We must learn facts about our history


I was moved when I read Heather Smith’s article, “Embrace learning accurate history.” She spoke from her heart about her own education in Salem and her current teaching involvement with Youngstown youth at Rayen Early College. She wondered why she never learned about the John Brown slave rebellion in 1859, and, perhaps more importantly, that a couple of people from Salem had been present at that event, or that she had never heard about the abolitionist newspaper or the underground railroad in her own community.

She reported she was angry that she had not been told a truthful story about her history. She is well aware that Republicans in our state are currently trying to keep young people from knowing the truth about the history of our country. She pointed out that Bill 322 and Bill 327 in Ohio are an attempt to cover over part of the truth.
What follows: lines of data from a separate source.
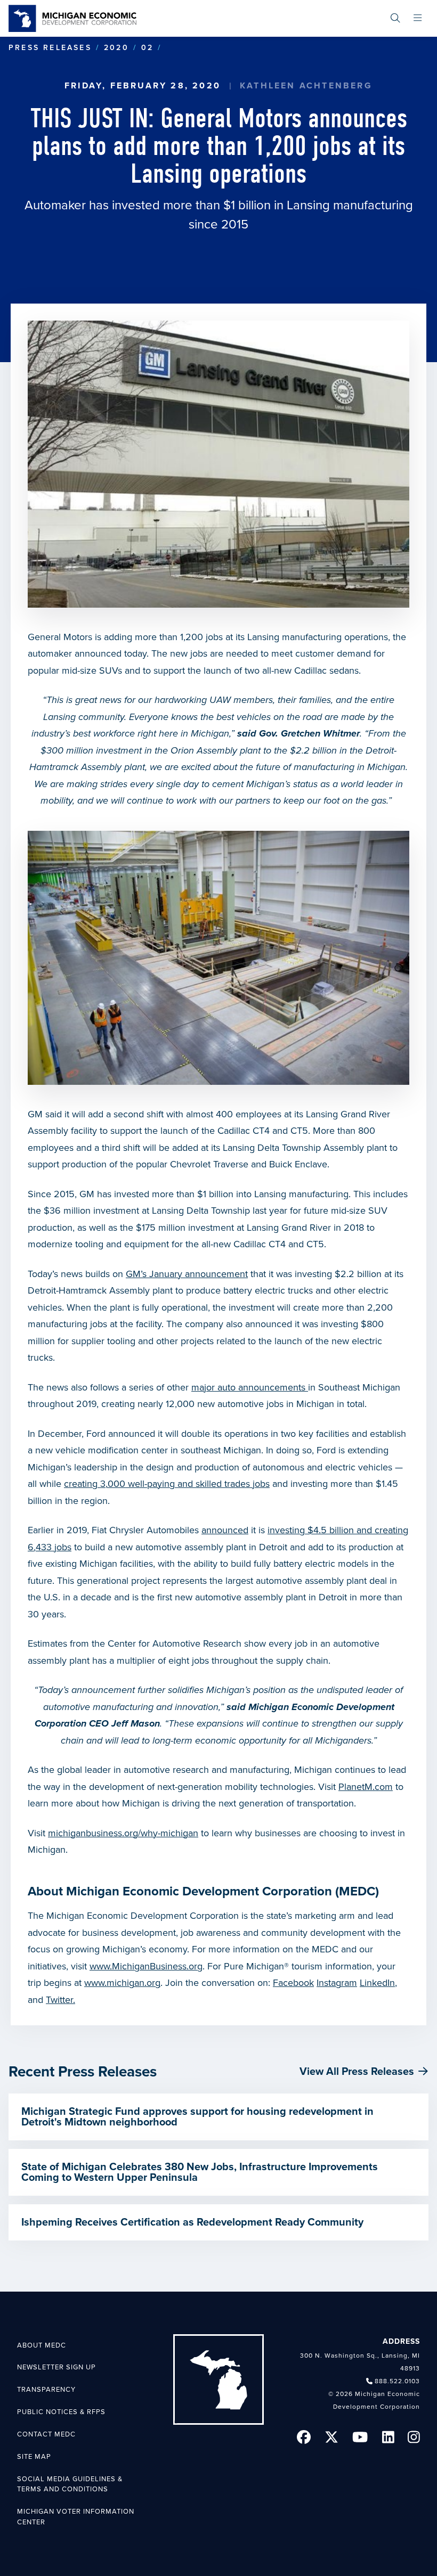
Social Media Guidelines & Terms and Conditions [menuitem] (70, 2484)
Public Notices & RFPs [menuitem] (61, 2412)
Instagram (337, 1983)
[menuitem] (395, 18)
I, too, was raised to hear only part of my story. I feel this hurts us and prevents us from growing into adults who can be realistic about ourselves, as well as our leaders. We should be told the truth about our history: the good, the bad and the ugly. That way we can embrace the truth about all of us: We are all brothers, created by God, and we are all in this difficult life together.

More than ever we need the truth to guide us. If we are not given the truth about ourselves or about our country, we will fall prey to falsehoods, such as conspiracy theories and lies from our leaders. I like that Jesus said, “You will know the truth, and the truth will set you free.”